Le choix du conservateur modéré de présenter un candidat catalan fait partie d’une démarche opérationnelle visant à rassembler le plus de voix possible en Catalogne, qui a un poids démographique et électoral tout à fait important.

Il s’agit également d’une stratégie visant à défier politiquement la région autonome qui est un bastion traditionnel des partis nationalistes régionaux, socialistes et de gauche.

Le PSOE (Parti socialiste ouvrier espagnol) de Pedro Sánchez a choisi une personnalité politique de premier plan comme tête de liste pour le vote européen : Teresa Ribera, l’actuelle ministre de la transition verte. Elle devrait devenir la représentante espagnole au sein de la future Commission européenne.

La ministre espagnole de la Transition écologique, Teresa Ribera, assiste à une conférence de presse lors du Sommet des Nations Unies sur le climat COP28, 2023.
La ministre espagnole de la Transition écologique, Teresa Ribera, assiste à une conférence de presse lors du Sommet des Nations Unies sur le climat COP28, 2023.
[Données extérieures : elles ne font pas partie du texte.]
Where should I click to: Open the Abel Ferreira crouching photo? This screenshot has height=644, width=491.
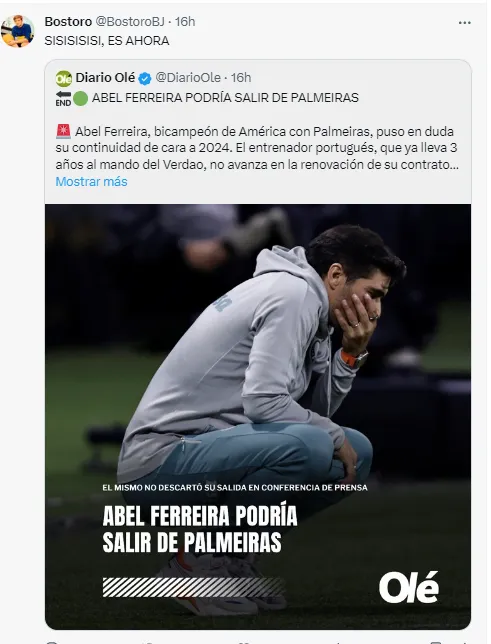click(x=258, y=416)
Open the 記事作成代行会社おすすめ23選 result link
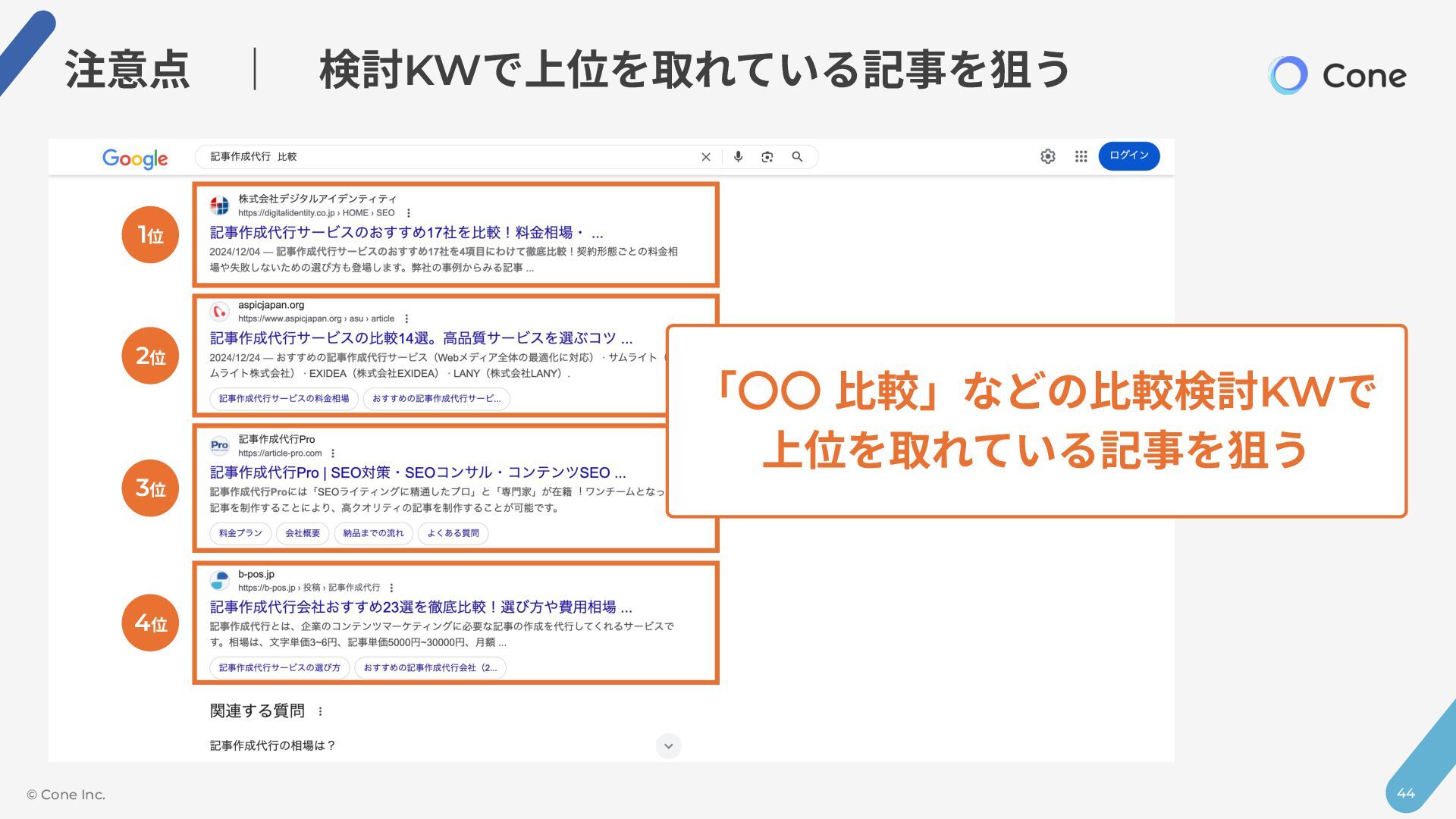This screenshot has width=1456, height=819. tap(421, 607)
Les votes des nationalistes locaux catalans répartiront leurs sièges entre différents groupes au Parlement européen. Les quelques députés d’Esquerra Republicana de Catalunya seront membres du groupe des Verts, aux côtés d’autres forces nationalistes locales espagnoles.
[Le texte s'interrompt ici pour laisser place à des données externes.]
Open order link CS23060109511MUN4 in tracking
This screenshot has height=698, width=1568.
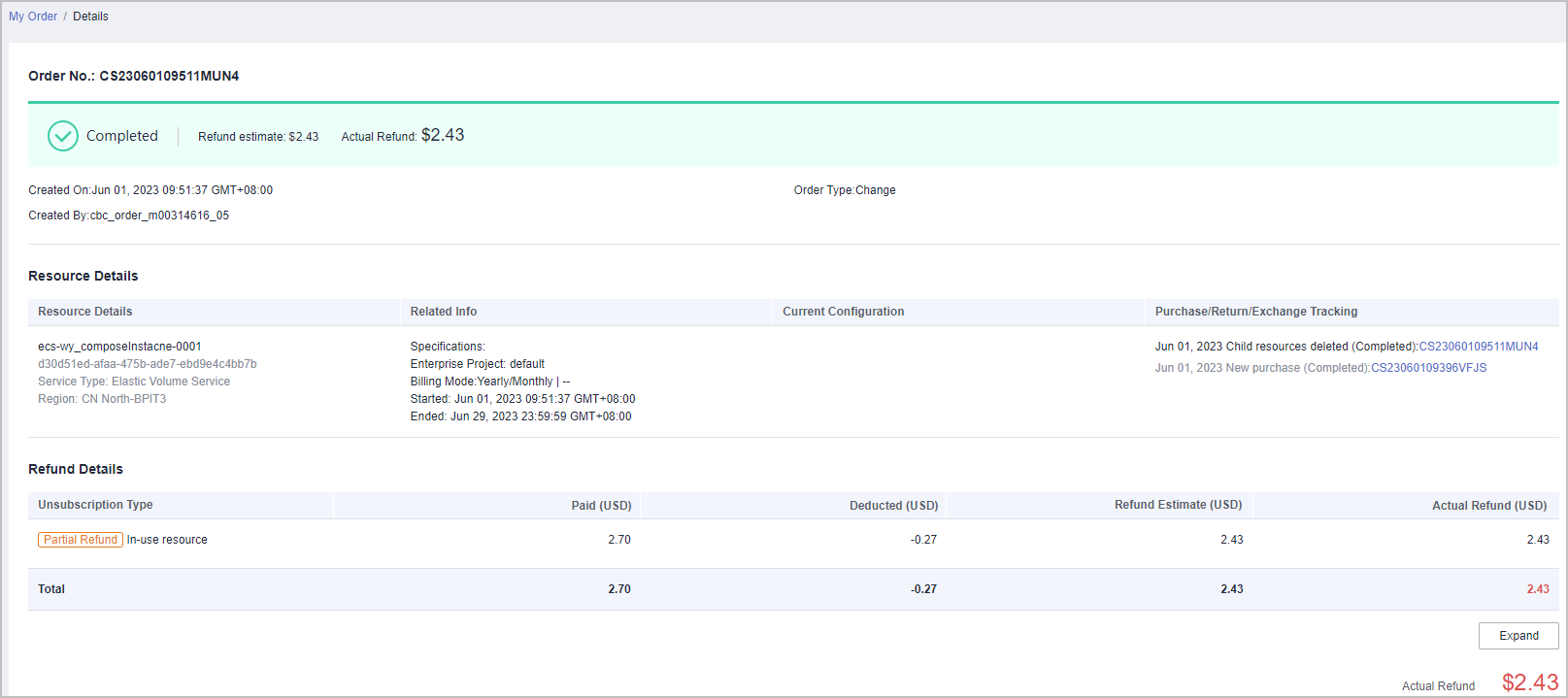click(1478, 347)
Juntesle parti séparatiste toujours vivant et dynamique de Carles Puigdemont, fait partie du groupe des non-inscrits.

Si Puigdemont revenait en Espagne après son exil autoproclamé, il pourrait influencer les intentions de vote de la région.
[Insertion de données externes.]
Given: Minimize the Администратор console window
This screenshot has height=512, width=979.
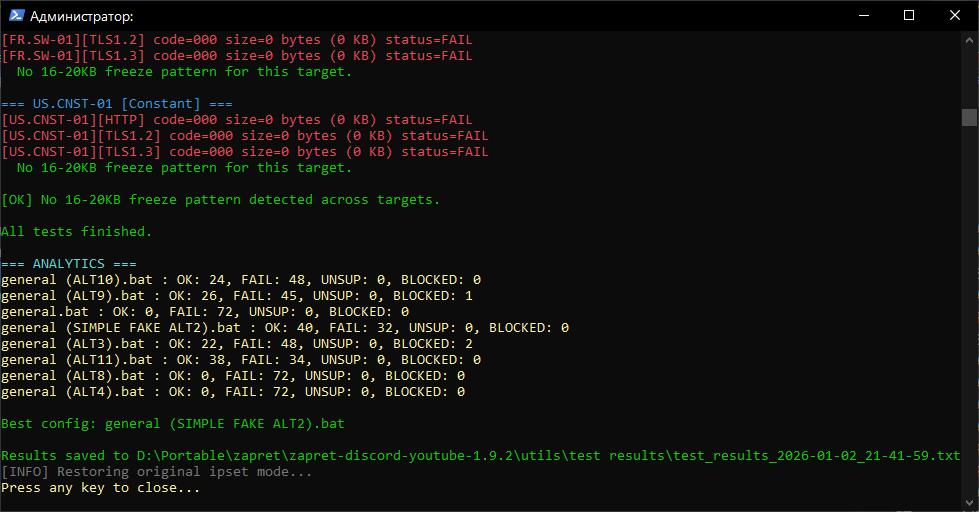Looking at the screenshot, I should (x=862, y=15).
« Cependant, le décret d’amnistie doit encore être signé par Pedro Sanchez. Et il a de nombreuses implications politiques qui vont bien au-delà des négociations catalanes en cours et des élections européennes de juin prochain », estime l’analyste conservateur Juan A Soto de Fortius Consulting.

Quant à la gauche, Sumar a perdu du terrain depuis mars, suggère le SuperPoll. Ils sont à 9% des intentions de vote. Sa leader, Yolanda Díaz, a donné aux cinq ou six députés européens potentiels de Sumar la liberté de choisir le groupe qu’ils rejoindraient entre les Verts et la Gauche européenne.

Cependant, la situation politique en Espagne reste extrêmement fluide et les opinions électorales pourraient connaître des changements rapides dans les semaines à venir.